Finance Minister Grant Robertson appears to have little appetite for either repeating the expensive payment, or coming up with a new version.
That is not only because of the political backlash it got from revelations it was going to those overseas. It is also because one of the things the Government can do to help ease inflation is nothing – or at least less: Robertson has now pledged to tighten his own belt, and peg back spending by targeting it where most needed. That means "tough choices" and consequences – and resistance to political temptation.
That might indeed help inflation, but it also makes it hard to help people battling with inflation – and those people are voters. No decision comes without tricky consequences.

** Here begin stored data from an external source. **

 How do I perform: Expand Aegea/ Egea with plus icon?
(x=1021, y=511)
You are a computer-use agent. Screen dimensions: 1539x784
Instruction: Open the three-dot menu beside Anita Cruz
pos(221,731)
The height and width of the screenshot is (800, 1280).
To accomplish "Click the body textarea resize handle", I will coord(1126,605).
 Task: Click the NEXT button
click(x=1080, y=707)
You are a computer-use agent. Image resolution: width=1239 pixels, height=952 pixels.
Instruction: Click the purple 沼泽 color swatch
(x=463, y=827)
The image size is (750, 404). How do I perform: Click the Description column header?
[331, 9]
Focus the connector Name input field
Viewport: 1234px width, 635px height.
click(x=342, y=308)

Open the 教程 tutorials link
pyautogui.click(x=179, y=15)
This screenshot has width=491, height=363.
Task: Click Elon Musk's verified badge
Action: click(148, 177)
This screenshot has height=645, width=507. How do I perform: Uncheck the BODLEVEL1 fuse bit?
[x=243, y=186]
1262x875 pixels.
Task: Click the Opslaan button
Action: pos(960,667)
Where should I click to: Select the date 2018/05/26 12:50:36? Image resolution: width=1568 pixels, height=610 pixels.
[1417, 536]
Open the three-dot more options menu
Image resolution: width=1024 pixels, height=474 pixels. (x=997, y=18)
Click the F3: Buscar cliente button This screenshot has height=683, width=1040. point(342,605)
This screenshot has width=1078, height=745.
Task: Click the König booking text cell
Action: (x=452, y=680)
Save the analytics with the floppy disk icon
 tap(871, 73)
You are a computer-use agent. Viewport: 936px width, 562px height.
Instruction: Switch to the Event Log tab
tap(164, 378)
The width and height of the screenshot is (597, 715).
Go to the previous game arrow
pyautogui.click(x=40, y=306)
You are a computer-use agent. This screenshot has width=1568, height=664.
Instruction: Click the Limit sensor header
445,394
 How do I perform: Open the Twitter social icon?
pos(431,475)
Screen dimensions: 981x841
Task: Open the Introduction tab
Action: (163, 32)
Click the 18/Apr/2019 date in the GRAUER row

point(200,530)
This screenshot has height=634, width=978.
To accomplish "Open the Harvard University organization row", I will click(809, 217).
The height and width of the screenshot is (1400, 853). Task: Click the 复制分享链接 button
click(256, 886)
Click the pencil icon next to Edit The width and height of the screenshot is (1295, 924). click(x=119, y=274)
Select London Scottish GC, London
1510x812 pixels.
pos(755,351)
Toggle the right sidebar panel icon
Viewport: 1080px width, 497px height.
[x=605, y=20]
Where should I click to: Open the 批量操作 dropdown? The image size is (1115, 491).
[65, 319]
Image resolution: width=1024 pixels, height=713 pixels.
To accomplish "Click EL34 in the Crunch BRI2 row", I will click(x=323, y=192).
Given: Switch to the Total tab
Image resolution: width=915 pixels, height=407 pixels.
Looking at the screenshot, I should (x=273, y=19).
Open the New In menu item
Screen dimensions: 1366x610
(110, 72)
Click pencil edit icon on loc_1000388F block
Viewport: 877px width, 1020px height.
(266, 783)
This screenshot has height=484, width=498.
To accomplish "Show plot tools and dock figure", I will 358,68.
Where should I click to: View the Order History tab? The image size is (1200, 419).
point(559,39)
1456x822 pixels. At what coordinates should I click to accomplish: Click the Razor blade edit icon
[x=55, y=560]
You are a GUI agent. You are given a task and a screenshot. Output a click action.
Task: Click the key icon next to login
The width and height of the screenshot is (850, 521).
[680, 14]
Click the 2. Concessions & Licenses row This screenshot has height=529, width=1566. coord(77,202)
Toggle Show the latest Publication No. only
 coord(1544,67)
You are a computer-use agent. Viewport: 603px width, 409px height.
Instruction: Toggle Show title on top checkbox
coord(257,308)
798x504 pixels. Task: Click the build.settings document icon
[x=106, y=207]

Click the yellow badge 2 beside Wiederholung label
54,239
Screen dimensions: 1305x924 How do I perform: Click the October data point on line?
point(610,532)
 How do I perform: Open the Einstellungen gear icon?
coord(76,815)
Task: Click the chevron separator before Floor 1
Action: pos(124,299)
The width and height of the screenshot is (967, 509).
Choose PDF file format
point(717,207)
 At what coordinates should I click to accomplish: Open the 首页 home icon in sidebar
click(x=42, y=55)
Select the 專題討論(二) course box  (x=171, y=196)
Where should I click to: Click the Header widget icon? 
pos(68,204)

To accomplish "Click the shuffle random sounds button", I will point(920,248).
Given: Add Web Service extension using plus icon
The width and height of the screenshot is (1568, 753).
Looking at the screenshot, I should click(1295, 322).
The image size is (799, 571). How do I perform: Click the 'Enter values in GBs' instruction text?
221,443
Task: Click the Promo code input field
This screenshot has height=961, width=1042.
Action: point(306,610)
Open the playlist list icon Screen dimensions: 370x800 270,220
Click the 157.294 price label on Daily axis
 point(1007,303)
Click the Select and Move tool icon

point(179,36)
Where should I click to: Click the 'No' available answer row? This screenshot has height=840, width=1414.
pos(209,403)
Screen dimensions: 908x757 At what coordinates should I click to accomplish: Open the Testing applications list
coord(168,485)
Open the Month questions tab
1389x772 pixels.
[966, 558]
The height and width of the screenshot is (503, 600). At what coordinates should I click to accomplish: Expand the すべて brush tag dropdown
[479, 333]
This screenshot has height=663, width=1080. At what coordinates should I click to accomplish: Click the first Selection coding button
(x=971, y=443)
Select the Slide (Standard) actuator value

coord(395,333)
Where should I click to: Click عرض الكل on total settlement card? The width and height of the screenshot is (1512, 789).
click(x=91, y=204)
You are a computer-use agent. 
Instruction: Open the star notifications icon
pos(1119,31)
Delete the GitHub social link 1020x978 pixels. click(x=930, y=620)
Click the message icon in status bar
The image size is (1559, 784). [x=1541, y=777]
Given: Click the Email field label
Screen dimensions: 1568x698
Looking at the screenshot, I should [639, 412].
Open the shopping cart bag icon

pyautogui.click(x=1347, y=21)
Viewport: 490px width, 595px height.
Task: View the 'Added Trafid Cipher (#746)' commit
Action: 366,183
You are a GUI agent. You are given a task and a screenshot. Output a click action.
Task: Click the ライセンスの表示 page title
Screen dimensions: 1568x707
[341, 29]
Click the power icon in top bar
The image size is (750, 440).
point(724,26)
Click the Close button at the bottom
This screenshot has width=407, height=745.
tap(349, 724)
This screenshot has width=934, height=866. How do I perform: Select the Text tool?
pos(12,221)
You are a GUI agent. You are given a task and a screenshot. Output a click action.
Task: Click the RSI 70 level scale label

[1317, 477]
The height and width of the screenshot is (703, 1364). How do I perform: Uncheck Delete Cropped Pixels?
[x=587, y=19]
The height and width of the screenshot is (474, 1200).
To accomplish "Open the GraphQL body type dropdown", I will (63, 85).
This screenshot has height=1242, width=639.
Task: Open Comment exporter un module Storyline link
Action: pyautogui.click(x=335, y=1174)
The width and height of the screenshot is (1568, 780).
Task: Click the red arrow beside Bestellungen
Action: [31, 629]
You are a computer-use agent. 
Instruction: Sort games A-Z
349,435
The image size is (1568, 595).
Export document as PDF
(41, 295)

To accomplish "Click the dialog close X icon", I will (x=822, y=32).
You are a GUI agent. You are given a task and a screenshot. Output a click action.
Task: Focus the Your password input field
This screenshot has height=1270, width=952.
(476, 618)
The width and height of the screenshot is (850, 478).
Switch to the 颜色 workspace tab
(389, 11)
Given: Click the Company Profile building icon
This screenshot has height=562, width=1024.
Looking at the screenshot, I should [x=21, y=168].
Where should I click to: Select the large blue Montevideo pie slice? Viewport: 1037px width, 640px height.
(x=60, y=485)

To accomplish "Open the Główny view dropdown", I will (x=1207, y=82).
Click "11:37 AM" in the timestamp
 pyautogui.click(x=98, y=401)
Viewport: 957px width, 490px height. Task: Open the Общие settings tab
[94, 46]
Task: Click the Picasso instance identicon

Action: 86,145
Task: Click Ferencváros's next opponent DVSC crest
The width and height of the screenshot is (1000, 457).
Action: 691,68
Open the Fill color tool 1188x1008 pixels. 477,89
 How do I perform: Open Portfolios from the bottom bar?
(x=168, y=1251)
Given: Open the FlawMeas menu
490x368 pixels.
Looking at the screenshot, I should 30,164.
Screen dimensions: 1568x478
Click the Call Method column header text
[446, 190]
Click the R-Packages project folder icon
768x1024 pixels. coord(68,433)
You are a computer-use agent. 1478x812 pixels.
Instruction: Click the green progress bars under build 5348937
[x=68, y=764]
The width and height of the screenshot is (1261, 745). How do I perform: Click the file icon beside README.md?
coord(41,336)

Nor is it clear whether the end is in sight – and the longer it goes, the more those on middle incomes are stretched too - and the more mortgage rates ratchet up. It's a grim time ahead for Robertson.
While National leader Christopher Luxon claimed the Government was to blame and spoke of inflation "crushing" Kiwis, Robertson was blaming the bad weather and events far away - the broken record of the Ukraine war, and ongoing pressure on supply lines. He noted some other countries had it even worse - although he acknowledged that was cold comfort.
While Robertson has said any spending will be very targeted at those on low incomes, the tricky pickle the Government faces is the increasing pain for those on middle incomes: the majority of New Zealanders.
The easiest way to target that group is through tax cuts but that is another question Robertson does not want to answer – at least not until closer to the election.
Instead he has been busy lambasting National for promising tax cuts – and claiming tax cuts would only fuel inflation more.
The key question that leaves Labour with is whether, just as Covid-19 won them the 2020 election, will inflation lose them the 2023 election?